The same model would probably fit quite well to countries where there's a marked trend increase in a specific religious affiliation, like Indonesia where dominant and growing Islam may hypothetically be decades away from making other affiliations extinct. Does Indonesia have a correspondingly much higher fertility rate? Actually no (~2.28), especially not if you control for other variables like poverty and infant mortality that are known to be correlated with high fertility rates. And it's dropping.
So, what's your point? We have all had this ingrained in us since our first statistics class. Saying that correlation does not equal causation really says nothing. It does not agree. It does not disagree. The only thing this does is easily dismiss something of importance, which by definition has a connection to the discussion.
Correlation != causation is laziness at it finest.

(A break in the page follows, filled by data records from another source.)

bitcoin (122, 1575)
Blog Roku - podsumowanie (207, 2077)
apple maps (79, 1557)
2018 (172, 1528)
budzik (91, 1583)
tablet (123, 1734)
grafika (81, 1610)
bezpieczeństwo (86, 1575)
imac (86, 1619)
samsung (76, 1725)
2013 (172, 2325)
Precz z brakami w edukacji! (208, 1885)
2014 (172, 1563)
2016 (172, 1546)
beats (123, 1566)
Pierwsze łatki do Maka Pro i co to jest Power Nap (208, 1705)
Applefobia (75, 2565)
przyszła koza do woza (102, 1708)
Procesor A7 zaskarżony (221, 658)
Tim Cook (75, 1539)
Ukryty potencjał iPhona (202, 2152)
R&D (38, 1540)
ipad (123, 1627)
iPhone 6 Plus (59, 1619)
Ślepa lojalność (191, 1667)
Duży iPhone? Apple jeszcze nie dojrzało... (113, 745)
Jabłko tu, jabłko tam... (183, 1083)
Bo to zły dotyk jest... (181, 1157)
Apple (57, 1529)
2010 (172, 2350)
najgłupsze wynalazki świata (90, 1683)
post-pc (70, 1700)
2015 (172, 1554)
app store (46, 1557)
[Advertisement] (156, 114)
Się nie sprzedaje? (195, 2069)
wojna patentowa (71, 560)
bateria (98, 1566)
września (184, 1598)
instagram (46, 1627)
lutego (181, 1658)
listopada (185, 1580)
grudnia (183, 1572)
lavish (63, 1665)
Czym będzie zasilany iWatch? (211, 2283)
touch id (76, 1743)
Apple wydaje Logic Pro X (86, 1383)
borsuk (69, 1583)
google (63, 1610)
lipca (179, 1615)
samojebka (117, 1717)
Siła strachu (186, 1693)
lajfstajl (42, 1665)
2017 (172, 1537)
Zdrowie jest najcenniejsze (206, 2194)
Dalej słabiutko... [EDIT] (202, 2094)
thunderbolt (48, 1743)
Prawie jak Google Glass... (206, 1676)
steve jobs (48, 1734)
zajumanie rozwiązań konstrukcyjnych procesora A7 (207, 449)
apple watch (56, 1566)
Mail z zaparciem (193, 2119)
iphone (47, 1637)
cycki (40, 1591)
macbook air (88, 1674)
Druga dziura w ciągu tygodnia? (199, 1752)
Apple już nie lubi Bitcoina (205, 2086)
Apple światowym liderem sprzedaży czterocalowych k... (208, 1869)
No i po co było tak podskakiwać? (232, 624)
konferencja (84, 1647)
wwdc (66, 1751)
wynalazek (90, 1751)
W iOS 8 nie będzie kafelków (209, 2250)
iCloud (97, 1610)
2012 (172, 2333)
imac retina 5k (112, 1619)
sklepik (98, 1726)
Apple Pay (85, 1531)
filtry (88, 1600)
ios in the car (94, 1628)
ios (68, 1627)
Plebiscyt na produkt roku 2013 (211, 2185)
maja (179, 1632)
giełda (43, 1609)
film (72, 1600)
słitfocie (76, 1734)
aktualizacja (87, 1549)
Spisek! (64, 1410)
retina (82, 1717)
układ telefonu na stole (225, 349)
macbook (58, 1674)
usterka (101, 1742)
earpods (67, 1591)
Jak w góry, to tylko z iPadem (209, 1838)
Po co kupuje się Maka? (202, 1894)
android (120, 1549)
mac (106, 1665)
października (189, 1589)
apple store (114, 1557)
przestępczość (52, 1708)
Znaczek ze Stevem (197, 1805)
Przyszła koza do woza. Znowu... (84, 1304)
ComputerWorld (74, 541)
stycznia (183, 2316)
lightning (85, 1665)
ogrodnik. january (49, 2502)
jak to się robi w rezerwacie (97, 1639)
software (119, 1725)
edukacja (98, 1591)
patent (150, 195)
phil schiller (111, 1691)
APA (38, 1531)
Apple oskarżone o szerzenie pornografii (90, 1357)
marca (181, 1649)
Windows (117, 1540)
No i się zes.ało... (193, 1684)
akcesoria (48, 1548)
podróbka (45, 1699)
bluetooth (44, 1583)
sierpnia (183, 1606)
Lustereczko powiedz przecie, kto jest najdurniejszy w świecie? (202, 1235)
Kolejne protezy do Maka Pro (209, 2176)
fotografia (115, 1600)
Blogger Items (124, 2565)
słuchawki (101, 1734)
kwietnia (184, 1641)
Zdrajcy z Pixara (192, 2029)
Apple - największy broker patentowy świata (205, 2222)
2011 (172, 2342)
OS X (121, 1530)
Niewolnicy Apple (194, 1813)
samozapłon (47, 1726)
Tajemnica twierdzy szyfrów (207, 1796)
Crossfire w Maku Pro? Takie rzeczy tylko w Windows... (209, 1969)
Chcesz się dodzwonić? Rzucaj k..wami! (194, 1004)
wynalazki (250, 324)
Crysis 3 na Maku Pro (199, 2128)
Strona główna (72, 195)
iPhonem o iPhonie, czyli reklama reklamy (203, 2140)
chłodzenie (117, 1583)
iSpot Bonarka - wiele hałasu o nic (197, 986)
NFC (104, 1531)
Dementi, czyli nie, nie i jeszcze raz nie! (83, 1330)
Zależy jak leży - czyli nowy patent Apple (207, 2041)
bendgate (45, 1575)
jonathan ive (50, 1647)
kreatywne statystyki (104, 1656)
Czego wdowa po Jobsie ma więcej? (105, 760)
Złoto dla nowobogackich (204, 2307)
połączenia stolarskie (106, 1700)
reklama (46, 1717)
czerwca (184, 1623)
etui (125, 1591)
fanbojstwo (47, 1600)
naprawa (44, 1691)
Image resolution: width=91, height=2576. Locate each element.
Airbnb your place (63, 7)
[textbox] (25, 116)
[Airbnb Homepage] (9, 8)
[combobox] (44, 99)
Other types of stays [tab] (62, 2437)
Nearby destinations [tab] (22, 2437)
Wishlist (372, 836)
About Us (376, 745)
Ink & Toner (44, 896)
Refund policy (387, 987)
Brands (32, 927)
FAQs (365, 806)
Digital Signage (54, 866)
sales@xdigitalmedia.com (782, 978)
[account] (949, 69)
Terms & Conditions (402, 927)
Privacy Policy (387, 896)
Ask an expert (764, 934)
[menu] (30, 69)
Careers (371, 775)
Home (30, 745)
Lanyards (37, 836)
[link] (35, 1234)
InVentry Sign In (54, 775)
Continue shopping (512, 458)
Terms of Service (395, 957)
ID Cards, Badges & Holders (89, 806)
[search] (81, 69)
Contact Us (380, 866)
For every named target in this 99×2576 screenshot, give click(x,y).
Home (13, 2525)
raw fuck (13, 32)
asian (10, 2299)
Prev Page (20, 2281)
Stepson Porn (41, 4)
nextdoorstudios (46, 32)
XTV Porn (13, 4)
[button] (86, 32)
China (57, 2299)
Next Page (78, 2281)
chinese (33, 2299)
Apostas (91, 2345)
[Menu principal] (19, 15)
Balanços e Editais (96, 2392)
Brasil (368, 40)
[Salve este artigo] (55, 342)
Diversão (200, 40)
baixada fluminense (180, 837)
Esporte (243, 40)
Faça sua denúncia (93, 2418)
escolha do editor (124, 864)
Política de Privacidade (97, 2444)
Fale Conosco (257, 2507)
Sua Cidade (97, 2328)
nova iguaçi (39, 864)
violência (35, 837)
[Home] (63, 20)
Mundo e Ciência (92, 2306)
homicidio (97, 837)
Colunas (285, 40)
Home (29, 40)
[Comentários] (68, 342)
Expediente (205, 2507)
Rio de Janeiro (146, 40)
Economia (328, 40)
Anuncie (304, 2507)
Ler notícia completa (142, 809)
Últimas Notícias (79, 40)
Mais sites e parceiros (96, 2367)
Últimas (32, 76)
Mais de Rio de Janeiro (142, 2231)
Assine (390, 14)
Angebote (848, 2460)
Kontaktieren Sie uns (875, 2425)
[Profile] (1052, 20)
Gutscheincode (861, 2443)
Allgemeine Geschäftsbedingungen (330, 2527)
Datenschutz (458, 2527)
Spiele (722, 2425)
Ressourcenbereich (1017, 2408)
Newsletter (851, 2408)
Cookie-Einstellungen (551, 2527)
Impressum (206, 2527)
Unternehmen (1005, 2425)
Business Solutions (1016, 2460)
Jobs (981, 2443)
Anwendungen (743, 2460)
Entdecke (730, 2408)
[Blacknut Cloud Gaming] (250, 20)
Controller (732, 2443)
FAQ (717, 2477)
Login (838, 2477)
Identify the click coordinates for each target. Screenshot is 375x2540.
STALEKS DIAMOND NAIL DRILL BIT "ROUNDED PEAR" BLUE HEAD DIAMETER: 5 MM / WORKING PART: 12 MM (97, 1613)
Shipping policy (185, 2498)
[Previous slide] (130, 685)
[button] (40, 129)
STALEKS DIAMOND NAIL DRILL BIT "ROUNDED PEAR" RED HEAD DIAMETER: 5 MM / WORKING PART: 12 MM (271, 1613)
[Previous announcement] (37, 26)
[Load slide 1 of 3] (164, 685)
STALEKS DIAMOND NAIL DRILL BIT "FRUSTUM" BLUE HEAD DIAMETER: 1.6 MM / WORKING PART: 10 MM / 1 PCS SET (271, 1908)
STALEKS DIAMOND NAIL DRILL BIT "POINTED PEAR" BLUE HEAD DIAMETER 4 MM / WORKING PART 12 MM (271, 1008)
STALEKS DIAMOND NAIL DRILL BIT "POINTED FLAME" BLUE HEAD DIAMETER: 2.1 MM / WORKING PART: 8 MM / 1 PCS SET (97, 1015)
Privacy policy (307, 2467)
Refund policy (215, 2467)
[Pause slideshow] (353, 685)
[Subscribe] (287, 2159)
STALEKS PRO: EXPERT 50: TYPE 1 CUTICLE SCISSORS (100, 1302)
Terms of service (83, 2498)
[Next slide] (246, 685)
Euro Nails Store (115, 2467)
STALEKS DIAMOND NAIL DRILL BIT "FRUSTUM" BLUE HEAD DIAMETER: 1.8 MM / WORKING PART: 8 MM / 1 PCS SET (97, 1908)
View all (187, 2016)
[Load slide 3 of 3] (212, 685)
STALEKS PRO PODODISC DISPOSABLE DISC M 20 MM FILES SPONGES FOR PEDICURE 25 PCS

Go to Wikipedia and search for "Demographics of X" where X is a nation from the list given in the above-linked article: Australia, Austria, Canada, Czech Republic, Finland, Ireland, the Netherlands, New Zealand, and Switzerland.
(Nation/ Total Fertility Rate) (Australia/ 1.97) (Austria/ 1.41) (Canada/ 1.58) (Czech Republic/ 1.49) (Finland/ 1.85) (Ireland/ 2.1) (Netherlands/ 1.66) (New Zealand/ 2.1) (Switzerland/ 1.46)
Those numbers are for the years 2007 to 2009, depending on the nation. Note that only Ireland and New Zealand are at replacement levels. Residual Catholic natalism may explain Ireland's current fertility (given their loss of religion, don't expect that to last). Reading between the lines in the Wikipedia article for New Zealand, it seems that the Maori and Pacific Islanders are doing more than their fair share of baby-making. My guess is that they are more religious than the contracepting whites.
Bottom line: Lack of religion is either non-adaptive from a fitness perspective, or it is strongly tied to traits which are themselves non-adaptive.
UPDATE: I can't get the formatting right on that table of fertility rates.